• STUDY TEXT

※

Gaming Online Reviews:
Most brands understand the power of social proof in the form of customer reviews. Unfortunately, too many brands are quick to “buy” or influence positive reviews. The result is the risk of being penalized by search engines, directories, and other review sites. The greater danger is consumers seeing through the charade and taking their business elsewhere. The short answer: create compelling and memorable customer experiences that will make them want to create and share positive reviews. Many companies are focusing on customer delight in 2021 and will bubble to the top as a result. Your best marketers are your happy customers, and they can also be your most affordable marketing channel to maintain and grow.
Creating Content for Content’s Sake:
Per the previous trend, companies with limited knowledge, bandwidth, or budget continue to focus on quantity of content over quality, which is only hurting them in the long term. Successful brands will spend the time to research, develop, optimize, and syndicate content that matters to their constituents and works well across device types and screen sizes. As in the previous trend, this strategy will become nearly completely obsolete in the coming year.
Paying Third-Party Vendors to Represent Your Brand in Social Media:
The most common excuses for outsourcing social media management include a lack of internal resources and a lack of proficiency with social platforms. The bottom line is that nobody knows your brand better than your employees, partners, and other advocates. Let them oversee spreading the good word, not a low-paid college graduate working from home. I wish this were less common than it is, but many brands still feel the need to outsource their voice in social rather than building the resources in-house (with guidance from experts like my marketing firm, Anvil, of course).

※

• EXTRACTED DATA
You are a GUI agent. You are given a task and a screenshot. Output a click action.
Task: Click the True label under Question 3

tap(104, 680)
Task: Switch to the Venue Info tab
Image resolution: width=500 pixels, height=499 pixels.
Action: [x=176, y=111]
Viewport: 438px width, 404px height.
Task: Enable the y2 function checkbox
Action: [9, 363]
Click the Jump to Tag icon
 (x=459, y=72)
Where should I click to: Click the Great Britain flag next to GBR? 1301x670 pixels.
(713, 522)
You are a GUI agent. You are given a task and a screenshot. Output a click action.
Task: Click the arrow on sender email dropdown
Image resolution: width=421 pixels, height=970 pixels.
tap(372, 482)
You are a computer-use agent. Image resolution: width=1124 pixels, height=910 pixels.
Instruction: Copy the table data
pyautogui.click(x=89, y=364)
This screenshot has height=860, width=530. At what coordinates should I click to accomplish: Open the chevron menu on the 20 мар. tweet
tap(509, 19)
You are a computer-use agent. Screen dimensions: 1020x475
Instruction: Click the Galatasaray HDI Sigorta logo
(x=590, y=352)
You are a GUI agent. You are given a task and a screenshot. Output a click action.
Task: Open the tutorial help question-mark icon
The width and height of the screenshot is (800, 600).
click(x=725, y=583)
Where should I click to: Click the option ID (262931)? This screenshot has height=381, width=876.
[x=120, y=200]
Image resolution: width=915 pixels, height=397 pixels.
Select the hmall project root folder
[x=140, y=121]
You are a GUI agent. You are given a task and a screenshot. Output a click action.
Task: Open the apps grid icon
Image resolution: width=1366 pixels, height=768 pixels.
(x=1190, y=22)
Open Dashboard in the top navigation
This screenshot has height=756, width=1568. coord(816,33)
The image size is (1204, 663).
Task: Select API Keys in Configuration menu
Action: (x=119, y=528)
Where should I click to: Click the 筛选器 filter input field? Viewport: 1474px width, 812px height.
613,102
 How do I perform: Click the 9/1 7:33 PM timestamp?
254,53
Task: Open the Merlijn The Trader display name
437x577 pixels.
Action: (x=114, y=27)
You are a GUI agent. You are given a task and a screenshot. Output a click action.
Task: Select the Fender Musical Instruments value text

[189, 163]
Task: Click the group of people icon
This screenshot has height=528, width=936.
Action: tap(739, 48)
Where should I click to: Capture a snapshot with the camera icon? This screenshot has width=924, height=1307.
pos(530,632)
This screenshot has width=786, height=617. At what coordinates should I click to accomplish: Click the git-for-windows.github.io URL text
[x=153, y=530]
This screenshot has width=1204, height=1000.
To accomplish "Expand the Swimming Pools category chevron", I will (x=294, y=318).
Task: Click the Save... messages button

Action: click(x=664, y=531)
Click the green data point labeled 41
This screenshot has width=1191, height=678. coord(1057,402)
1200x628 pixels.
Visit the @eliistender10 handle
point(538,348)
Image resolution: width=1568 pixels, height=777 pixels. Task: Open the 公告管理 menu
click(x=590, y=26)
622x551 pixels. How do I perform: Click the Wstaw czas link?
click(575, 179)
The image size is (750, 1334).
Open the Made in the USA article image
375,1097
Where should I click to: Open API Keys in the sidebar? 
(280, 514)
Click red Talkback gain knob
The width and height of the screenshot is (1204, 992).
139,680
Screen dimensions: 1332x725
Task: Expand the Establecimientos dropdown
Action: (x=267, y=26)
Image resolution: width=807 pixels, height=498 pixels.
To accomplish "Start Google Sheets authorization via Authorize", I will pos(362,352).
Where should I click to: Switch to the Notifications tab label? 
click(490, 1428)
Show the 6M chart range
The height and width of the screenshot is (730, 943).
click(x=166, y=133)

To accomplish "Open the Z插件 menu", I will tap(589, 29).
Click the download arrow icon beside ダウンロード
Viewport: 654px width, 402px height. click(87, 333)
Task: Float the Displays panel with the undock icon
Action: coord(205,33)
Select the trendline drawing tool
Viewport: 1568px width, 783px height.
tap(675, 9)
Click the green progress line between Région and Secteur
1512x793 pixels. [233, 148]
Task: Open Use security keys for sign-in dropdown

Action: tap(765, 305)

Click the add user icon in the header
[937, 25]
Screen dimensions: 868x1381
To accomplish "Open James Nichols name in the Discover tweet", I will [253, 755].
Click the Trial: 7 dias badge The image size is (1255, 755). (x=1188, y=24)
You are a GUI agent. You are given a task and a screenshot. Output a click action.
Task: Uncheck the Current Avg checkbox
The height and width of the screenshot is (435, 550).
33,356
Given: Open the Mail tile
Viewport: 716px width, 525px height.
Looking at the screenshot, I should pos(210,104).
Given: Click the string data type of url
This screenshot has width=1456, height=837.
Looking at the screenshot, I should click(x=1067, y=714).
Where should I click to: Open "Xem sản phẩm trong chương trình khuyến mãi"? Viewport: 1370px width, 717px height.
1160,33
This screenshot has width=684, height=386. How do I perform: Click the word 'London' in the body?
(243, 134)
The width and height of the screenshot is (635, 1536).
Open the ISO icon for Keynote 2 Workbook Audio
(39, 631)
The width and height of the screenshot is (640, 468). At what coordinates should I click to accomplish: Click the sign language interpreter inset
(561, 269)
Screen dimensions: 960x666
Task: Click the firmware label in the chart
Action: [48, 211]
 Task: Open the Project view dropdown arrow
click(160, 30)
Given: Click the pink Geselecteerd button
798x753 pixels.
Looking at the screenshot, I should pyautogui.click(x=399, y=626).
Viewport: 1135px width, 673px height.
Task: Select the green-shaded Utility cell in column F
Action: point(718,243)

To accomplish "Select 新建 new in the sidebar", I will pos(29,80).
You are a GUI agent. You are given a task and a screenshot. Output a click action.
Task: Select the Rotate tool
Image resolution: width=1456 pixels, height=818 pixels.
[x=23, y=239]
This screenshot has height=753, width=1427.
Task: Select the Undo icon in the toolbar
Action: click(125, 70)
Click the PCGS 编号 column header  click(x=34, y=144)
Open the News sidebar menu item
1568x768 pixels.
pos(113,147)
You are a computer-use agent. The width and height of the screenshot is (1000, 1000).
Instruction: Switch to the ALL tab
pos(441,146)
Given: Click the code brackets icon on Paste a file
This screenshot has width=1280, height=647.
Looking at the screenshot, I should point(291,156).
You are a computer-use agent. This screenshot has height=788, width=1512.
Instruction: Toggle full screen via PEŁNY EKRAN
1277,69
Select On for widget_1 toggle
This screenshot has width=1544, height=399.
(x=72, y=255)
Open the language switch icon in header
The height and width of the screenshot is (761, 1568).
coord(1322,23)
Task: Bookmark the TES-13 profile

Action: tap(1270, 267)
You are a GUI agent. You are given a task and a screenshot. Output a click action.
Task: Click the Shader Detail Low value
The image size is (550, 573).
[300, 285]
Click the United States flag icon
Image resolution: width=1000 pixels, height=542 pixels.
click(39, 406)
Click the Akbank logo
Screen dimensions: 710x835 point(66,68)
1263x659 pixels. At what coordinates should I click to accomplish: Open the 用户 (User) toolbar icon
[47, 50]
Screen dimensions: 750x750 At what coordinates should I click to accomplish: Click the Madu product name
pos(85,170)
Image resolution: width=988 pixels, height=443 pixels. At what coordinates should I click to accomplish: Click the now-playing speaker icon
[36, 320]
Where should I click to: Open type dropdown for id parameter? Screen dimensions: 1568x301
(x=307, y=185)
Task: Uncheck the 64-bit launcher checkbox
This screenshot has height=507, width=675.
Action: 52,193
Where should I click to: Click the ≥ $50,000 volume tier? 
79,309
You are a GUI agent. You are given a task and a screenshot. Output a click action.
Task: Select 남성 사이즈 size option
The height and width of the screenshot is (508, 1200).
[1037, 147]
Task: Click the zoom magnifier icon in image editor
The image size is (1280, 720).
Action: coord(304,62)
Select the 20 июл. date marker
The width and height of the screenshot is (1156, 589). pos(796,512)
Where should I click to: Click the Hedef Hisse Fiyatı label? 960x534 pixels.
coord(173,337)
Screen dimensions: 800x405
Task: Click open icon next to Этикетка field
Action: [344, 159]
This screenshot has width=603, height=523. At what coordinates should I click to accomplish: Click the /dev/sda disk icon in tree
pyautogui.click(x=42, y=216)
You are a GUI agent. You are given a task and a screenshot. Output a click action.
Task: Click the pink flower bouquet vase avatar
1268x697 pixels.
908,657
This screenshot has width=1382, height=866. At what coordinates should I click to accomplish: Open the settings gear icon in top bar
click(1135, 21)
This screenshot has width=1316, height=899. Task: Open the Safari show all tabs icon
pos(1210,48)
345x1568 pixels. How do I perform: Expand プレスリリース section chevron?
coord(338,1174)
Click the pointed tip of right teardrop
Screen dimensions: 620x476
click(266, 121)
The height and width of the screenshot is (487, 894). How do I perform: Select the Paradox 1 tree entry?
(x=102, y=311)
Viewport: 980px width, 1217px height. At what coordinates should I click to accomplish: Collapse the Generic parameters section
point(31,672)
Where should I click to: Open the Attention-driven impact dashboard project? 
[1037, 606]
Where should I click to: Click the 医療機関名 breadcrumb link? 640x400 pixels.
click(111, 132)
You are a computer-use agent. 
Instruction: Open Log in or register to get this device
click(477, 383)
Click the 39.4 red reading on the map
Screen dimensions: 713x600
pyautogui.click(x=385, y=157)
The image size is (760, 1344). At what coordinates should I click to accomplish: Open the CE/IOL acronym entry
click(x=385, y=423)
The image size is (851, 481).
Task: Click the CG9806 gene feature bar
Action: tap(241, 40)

※

• PROBLEM DESCRIPTION
Carry on the article about outdated marketing practices from the point where it stops. None of the data is needed for this.

• WRITTEN REPLY
Sending Unsegmented or Untargeted Emails:
According to an eMarketer study, only 5–10% of in-house marketers and agencies are using personalization extensively. This validates my concern that marketers continue to send out unsegmented or targeted emails, making this one of the most common of the obsolete strategies in use today. Spend the time to understand your email list by digging deep into the analytics and contact profiles. From there, create and target content based on indicated preferences, as well as demographic and psychographic information. Watch the value of each subscriber increase exponentially, with incremental effort.
Remedial Measurement:
I’m still amazed at how many companies rely on rudimentary metrics and analytics tools to determine the success of their marketing efforts. Social media is the primary driver of this simplistic analytical trend, as many of the relatively new platforms (i.e., TikTok, WhatsApp & Snapchat) started with basic measurement capabilities, and marketers embraced these numbers. I believe the reliance on base-level metrics — like number of fans, followers, likes, comments, or shares — will finally take a back seat in 2021, being supplanted by cross-platform attribution, relative metrics (e.g., likes or shares per-post) and conversion metrics.
For a business to succeed in this increasingly complicated and noisy digital world, marketers must let go of obsolete ideas and embrace the concept of continually testing evolving techniques and technologies. What worked yesterday won’t necessarily work tomorrow. What’s in your 2021 digital marketing plan?